Provided passage:
[Begin]

2022-09-30 09:08:32

by chenlifu

[permalink] [raw]
Subject: [PATCH -next] genirq: Add SPARSE_NR_IRQS Kconfig option

On a large-scale multi-core and NUMA platform, more than 1024 cores and
16 NUMA nodes for example, even if SPASE_IRQ is selected to increase the
number of interrupt numbers by 8196 base on NR_IRQS, the interrupt numbers
requirement cannot be met. Therefore, make the number of sparse interrupt
numbers configurable.

Signed-off-by: Chen Lifu <[email protected]>
---
kernel/irq/Kconfig | 8 ++++++++
kernel/irq/internals.h | 2 +-
2 files changed, 9 insertions(+), 1 deletion(-)

diff --git a/kernel/irq/Kconfig b/kernel/irq/Kconfig
index db3d174c53d4..b517b820e329 100644
--- a/kernel/irq/Kconfig
+++ b/kernel/irq/Kconfig
@@ -123,10 +123,18 @@ config SPARSE_IRQ
( Sparse irqs can also be beneficial on NUMA boxes, as they spread
out the interrupt descriptors in a more NUMA-friendly way. )

If you don't know what to do here, say N.

+config SPARSE_NR_IRQS
+ int "Number of sparse interrupt numbers"
+ depends on SPARSE_IRQ
+ default 8196
+ help
+ This defines the maximum number of interrupt numbers
+ that can be dynamically expanded.
+
config GENERIC_IRQ_DEBUGFS
bool "Expose irq internals in debugfs"

[End]

Dataset:
[Begin]

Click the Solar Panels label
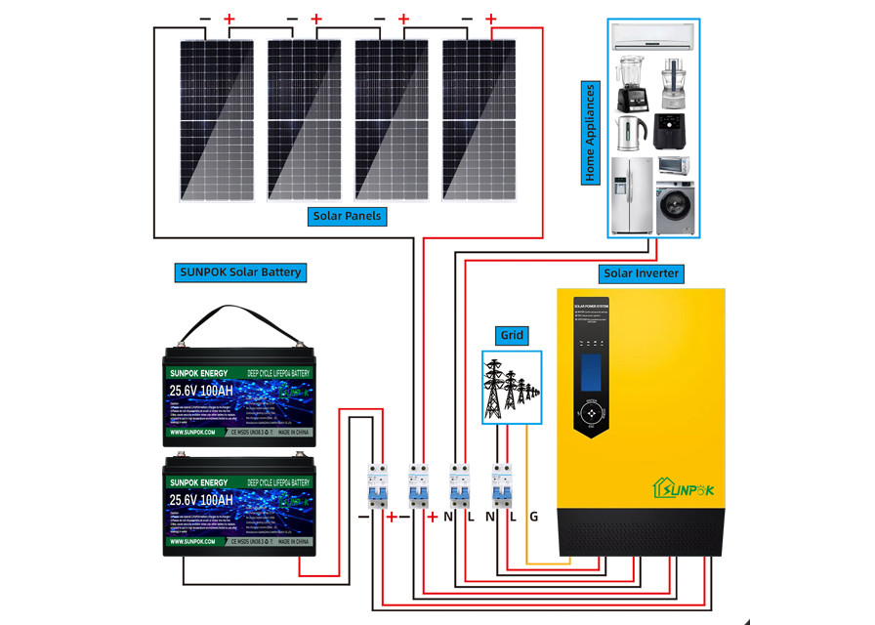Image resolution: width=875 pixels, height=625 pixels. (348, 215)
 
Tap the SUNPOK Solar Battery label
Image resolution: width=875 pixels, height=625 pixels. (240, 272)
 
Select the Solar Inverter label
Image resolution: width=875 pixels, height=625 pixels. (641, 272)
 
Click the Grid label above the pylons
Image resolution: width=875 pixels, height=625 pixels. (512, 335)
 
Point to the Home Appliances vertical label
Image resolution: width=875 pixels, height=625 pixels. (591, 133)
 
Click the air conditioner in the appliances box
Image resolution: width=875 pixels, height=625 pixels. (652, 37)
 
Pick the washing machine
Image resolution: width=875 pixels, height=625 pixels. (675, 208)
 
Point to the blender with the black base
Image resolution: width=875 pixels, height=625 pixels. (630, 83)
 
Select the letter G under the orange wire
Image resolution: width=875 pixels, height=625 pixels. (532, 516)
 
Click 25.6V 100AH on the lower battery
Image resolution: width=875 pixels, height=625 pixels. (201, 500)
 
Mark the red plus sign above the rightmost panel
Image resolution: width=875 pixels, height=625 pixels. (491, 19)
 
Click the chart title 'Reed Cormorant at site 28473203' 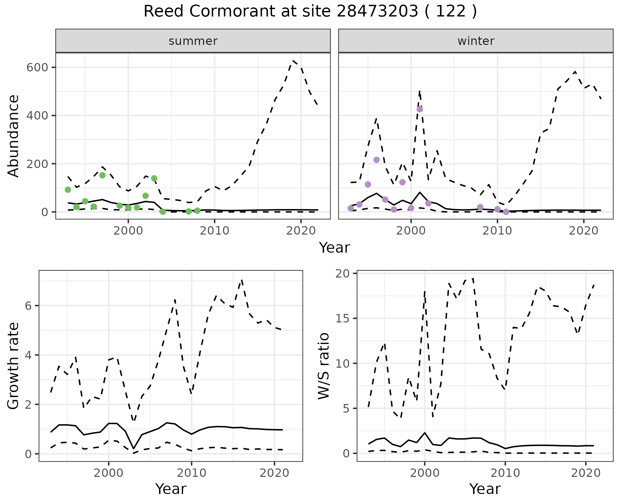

[End]

Stated problem 1: In the kernel patch, what default value does the new SPARSE_NR_IRQS option get?
Stated problem 2: Continue the kernel patch from where it stops.

Response 1: 8196

Response 2:
depends on DEBUG_FS
select GENERIC_IRQ_INJECTION
default n
diff --git a/kernel/irq/internals.h b/kernel/irq/internals.h
index f09c60393e55..ab8ac93c60e6 100644
--- a/kernel/irq/internals.h
+++ b/kernel/irq/internals.h
@@ -10,11 +10,11 @@
#include <linux/kernel_stat.h>
#include <linux/pm_runtime.h>
#include <linux/sched/clock.h>

#ifdef CONFIG_SPARSE_IRQ
-# define IRQ_BITMAP_BITS (NR_IRQS + 8196)
+# define IRQ_BITMAP_BITS (NR_IRQS + CONFIG_SPARSE_NR_IRQS)
#else
# define IRQ_BITMAP_BITS NR_IRQS
#endif

#define istate core_internal_state__do_not_mess_with_it
--
2.37.1


2022-10-18 02:10:45

by chenlifu

[permalink] [raw]
Subject: Re: [PATCH -next] genirq: Add SPARSE_NR_IRQS Kconfig option

在 2022/9/30 16:58, Chen Lifu 写道:
> On a large-scale multi-core and NUMA platform, more than 1024 cores and
> 16 NUMA nodes for example, even if SPASE_IRQ is selected to increase the
> number of interrupt numbers by 8196 base on NR_IRQS, the interrupt numbers
> requirement cannot be met. Therefore, make the number of sparse interrupt
> numbers configurable.
>
> Signed-off-by: Chen Lifu <[email protected]>
> ---
> kernel/irq/Kconfig | 8 ++++++++
> kernel/irq/internals.h | 2 +-
> 2 files changed, 9 insertions(+), 1 deletion(-)
>
> diff --git a/kernel/irq/Kconfig b/kernel/irq/Kconfig
> index db3d174c53d4..b517b820e329 100644
> --- a/kernel/irq/Kconfig
> +++ b/kernel/irq/Kconfig
> @@ -123,10 +123,18 @@ config SPARSE_IRQ
> ( Sparse irqs can also be beneficial on NUMA boxes, as they spread
> out the interrupt descriptors in a more NUMA-friendly way. )
>
> If you don't know what to do here, say N.
>
> +config SPARSE_NR_IRQS
> + int "Number of sparse interrupt numbers"
> + depends on SPARSE_IRQ
> + default 8196
> + help
> + This defines the maximum number of interrupt numbers
> + that can be dynamically expanded.
> +
> config GENERIC_IRQ_DEBUGFS
> bool "Expose irq internals in debugfs"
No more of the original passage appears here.